== Record set ==
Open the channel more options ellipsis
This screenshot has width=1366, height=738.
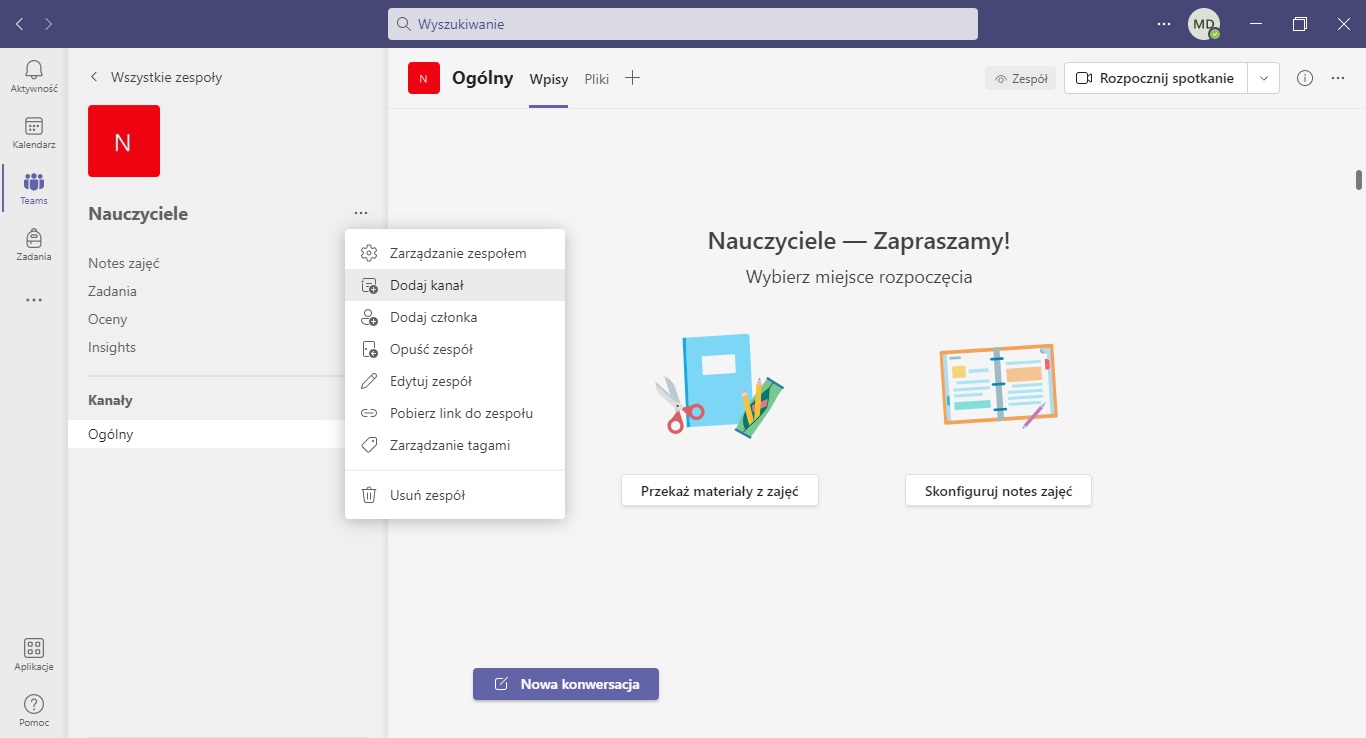(1338, 78)
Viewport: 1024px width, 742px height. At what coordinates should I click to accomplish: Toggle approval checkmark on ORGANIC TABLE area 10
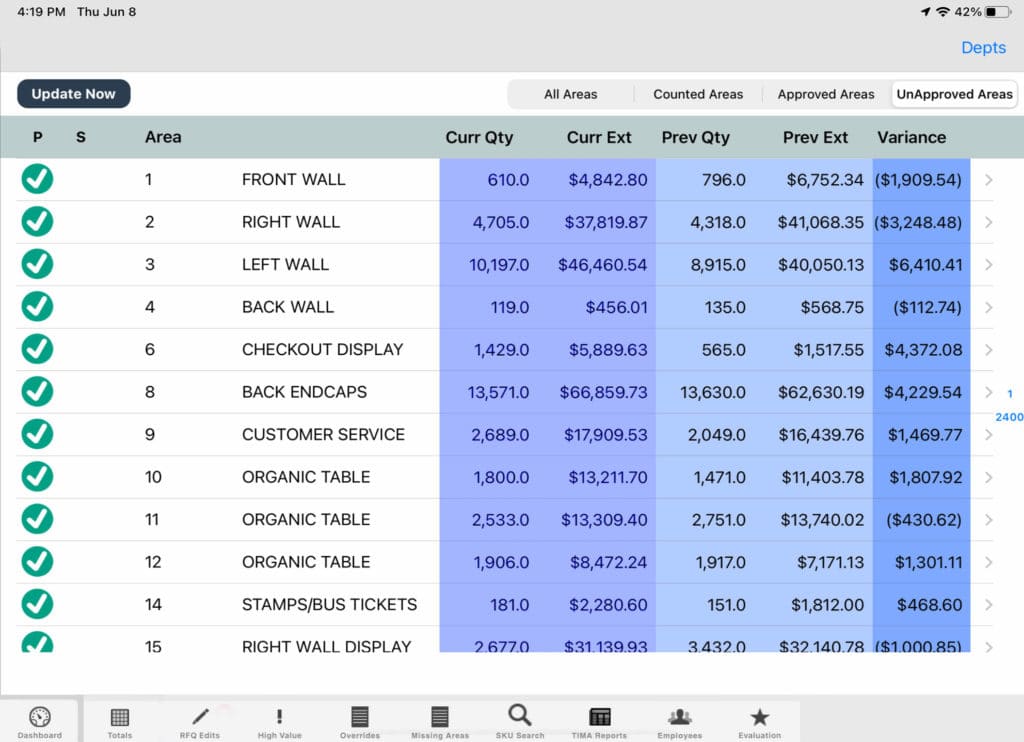[x=37, y=477]
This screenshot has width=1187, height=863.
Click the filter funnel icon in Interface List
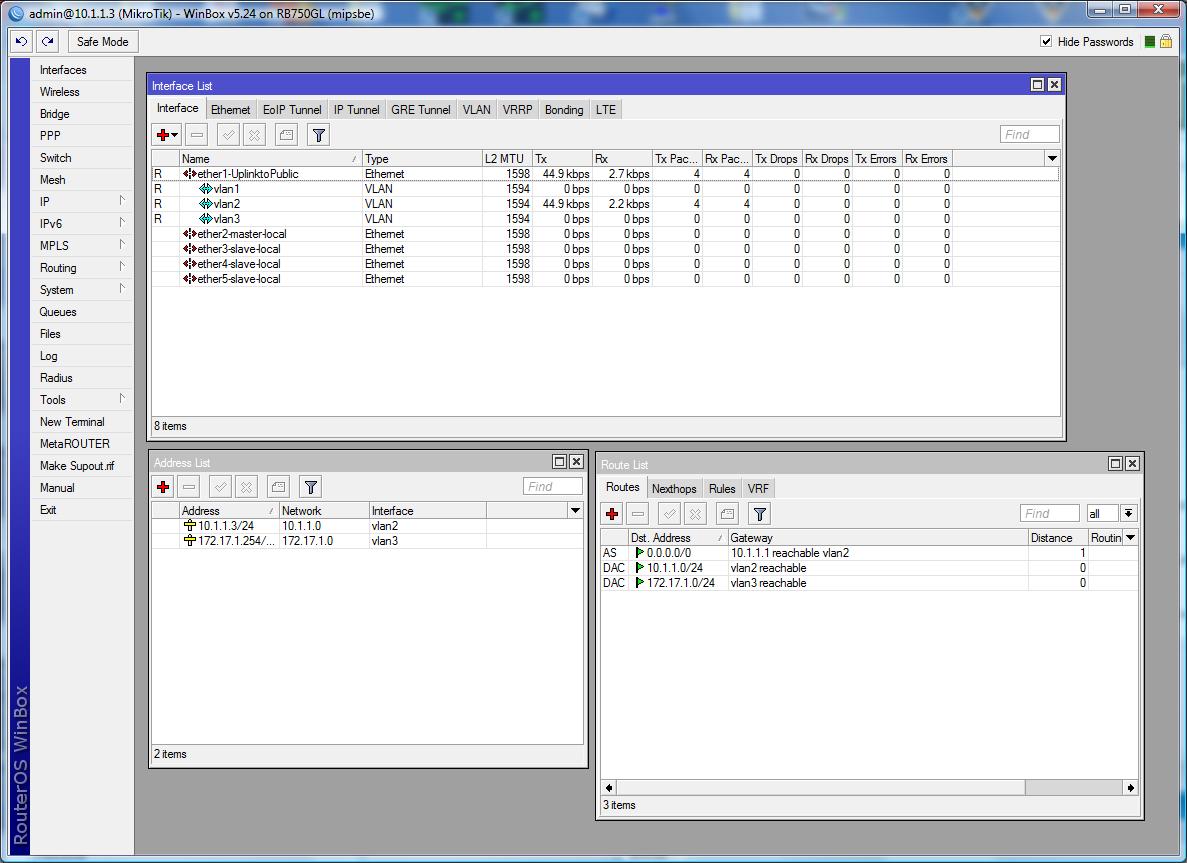pyautogui.click(x=318, y=134)
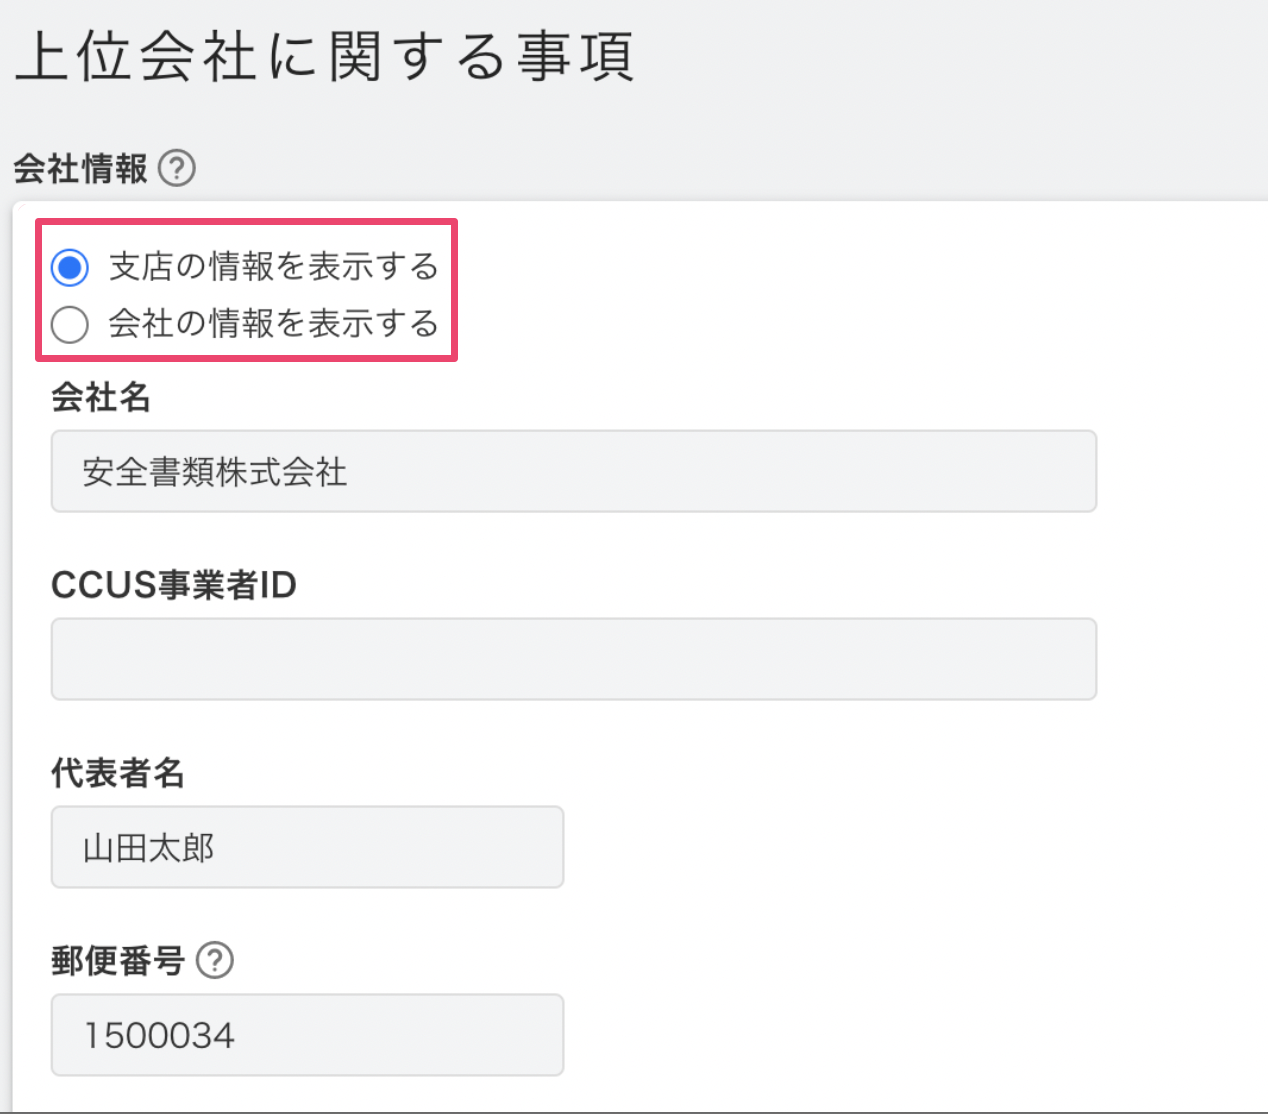The width and height of the screenshot is (1268, 1114).
Task: Click the 上位会社に関する事項 page heading
Action: tap(325, 56)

== What is needed ==
Of the records above, print only the lines from the one containing "Viewport: 1024px width, 742px" through the one containing "This screenshot has width=1187, height=863.", inclusive and unaltered, leaving out pictures.

== Output of the task ==
Viewport: 1024px width, 742px height. At what coordinates should I click to accomplish: Toggle approval checkmark on ORGANIC TABLE area 10
[x=37, y=477]
This screenshot has width=1187, height=863.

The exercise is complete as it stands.